We were pleased to note that the Financial Secretary to the Treasury, David Gauke, assured the Finance Bill Committee on 15 October 2015:
‘The Government have listened carefully to the concerns that have been raised, including by those representing vulnerable members of the public and by respected members of the tax agent community. In response to their feedback, the Government have committed that every person whose debts are considered for direct recovery will receive a guaranteed visit from an HMRC officer. This will be an opportunity for debtors to have a face-to-face conversation about their debt, confirm beyond any reasonable doubt their identity and give them another opportunity to pay.’

The CIOT also raised concerns about joint bank accounts that remain in scope. Clearly, if they were not, they would present a simple way for a determined non-payer to circumvent the legislation, but they do present particular difficulties and risk to HMRC if they decide to apply DRD to them.
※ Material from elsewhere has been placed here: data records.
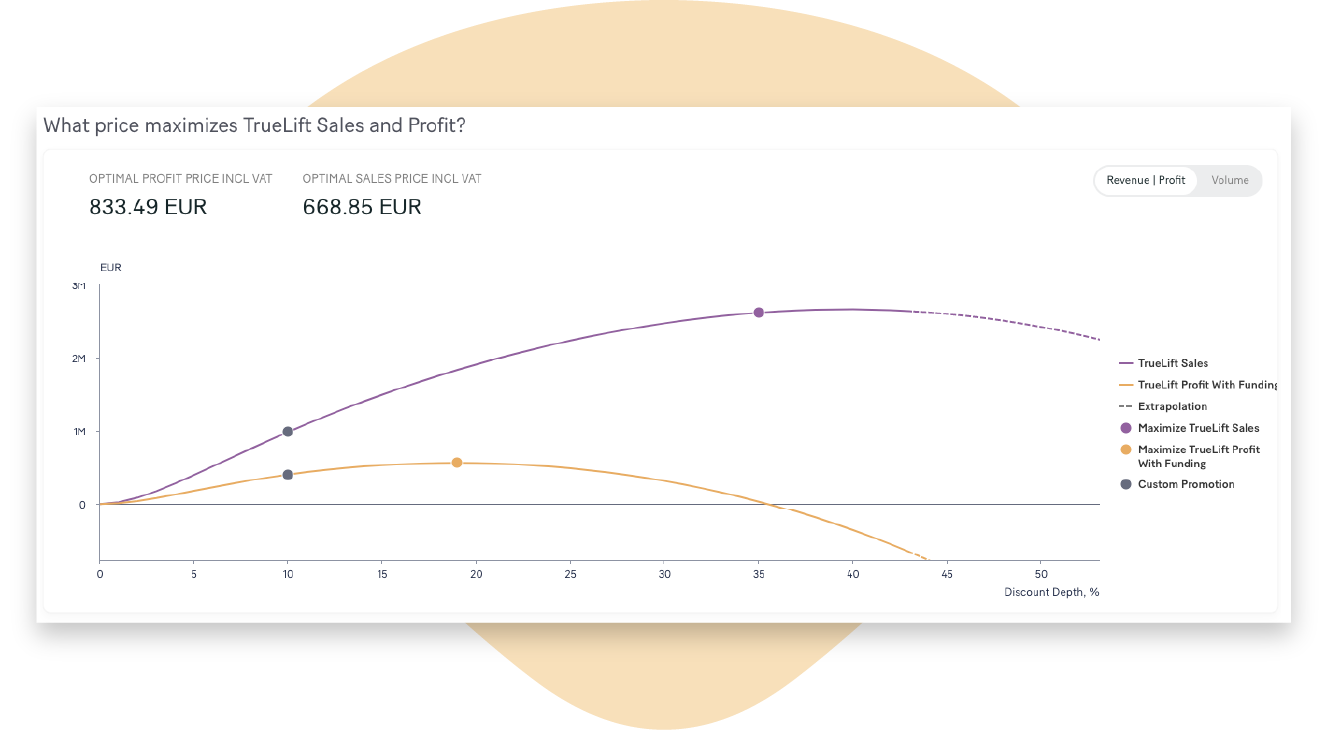The height and width of the screenshot is (730, 1327).
Task: Click the gray custom promotion point on the profit curve
Action: pyautogui.click(x=288, y=475)
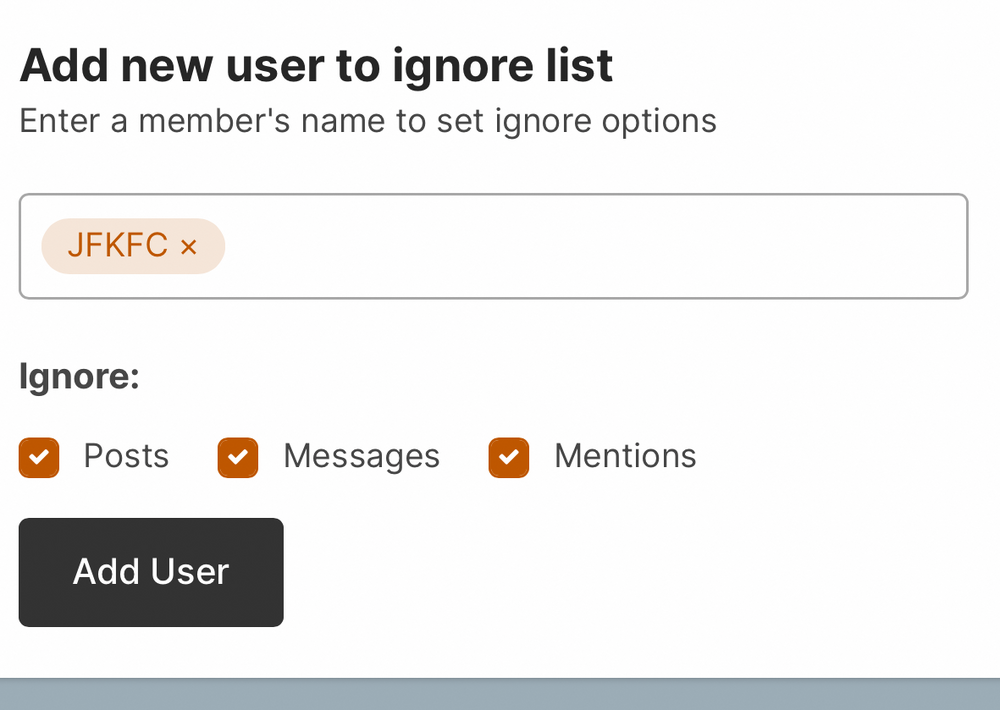The width and height of the screenshot is (1000, 710).
Task: Remove the JFKFC tag using its ×
Action: point(189,246)
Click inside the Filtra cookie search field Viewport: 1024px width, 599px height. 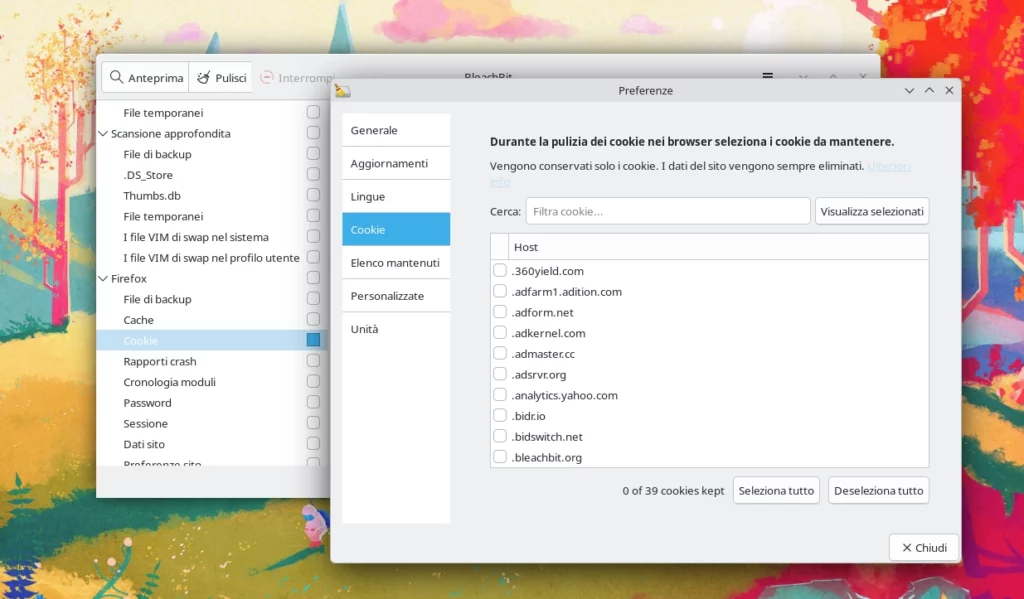[667, 210]
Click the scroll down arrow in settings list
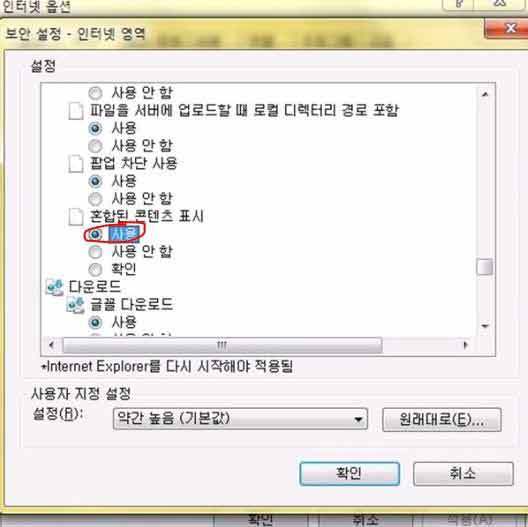This screenshot has width=528, height=527. pyautogui.click(x=485, y=326)
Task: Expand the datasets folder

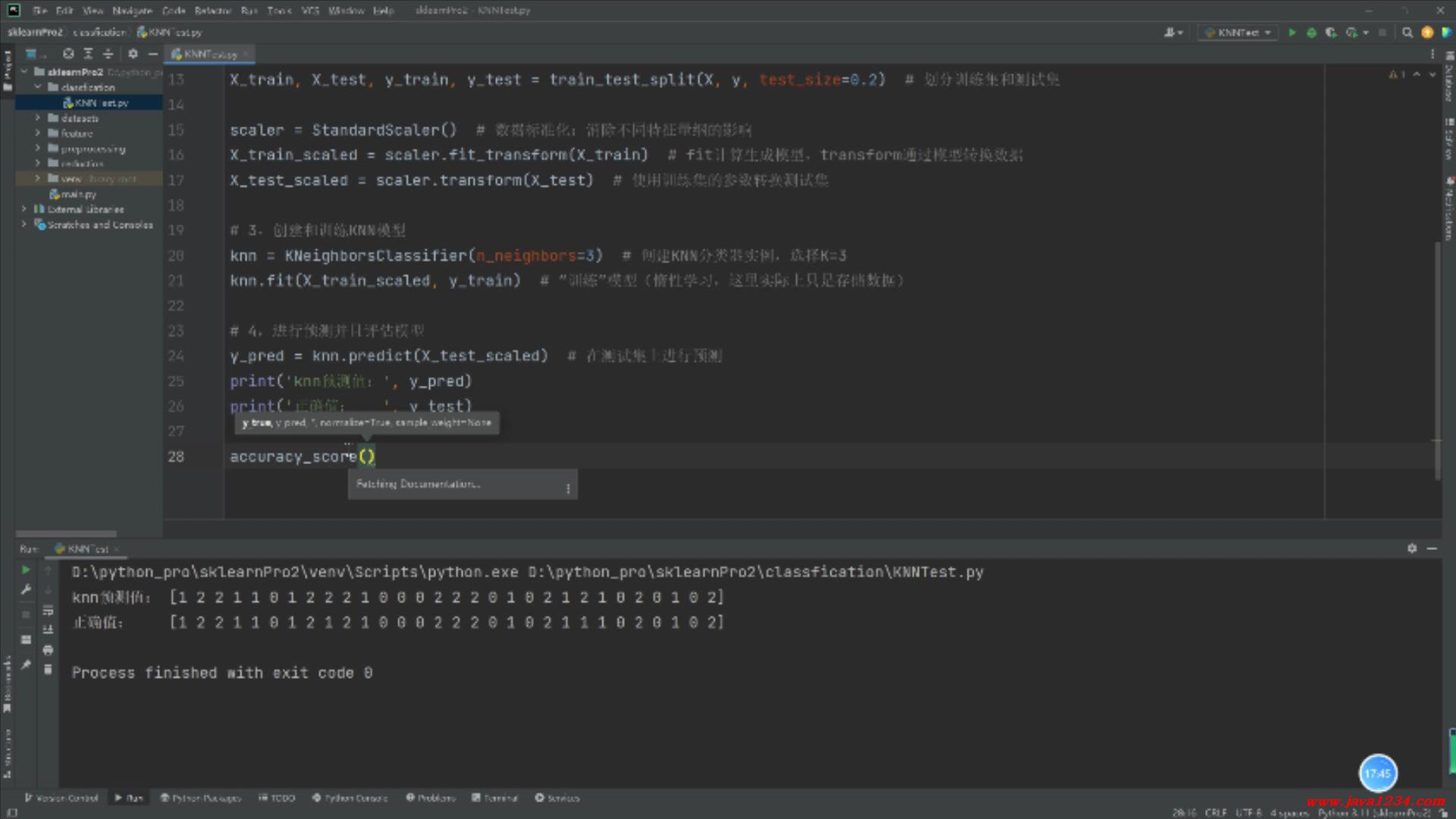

It is clear that HMRC themselves recognise this by specifying that accounts other than joint accounts always have a higher priority than joint accounts. The default position is that funds held in a joint account are deemed to be held equally between the holders. So in the case of a joint account held by two persons, one half of it will be subject to hold arrangements. However, this will not necessarily be a fair representation of how the account has been funded. The non-debtor joint account holder will have to wait until after the hold notice has been issued before they can object to HMRC on the ground of exceptional hardship or as an interested third party. We still question whether it is right for an innocent joint account holder to have to make such representations to prevent HMRC accessing their money in the mistaken belief that it belongs to someone else.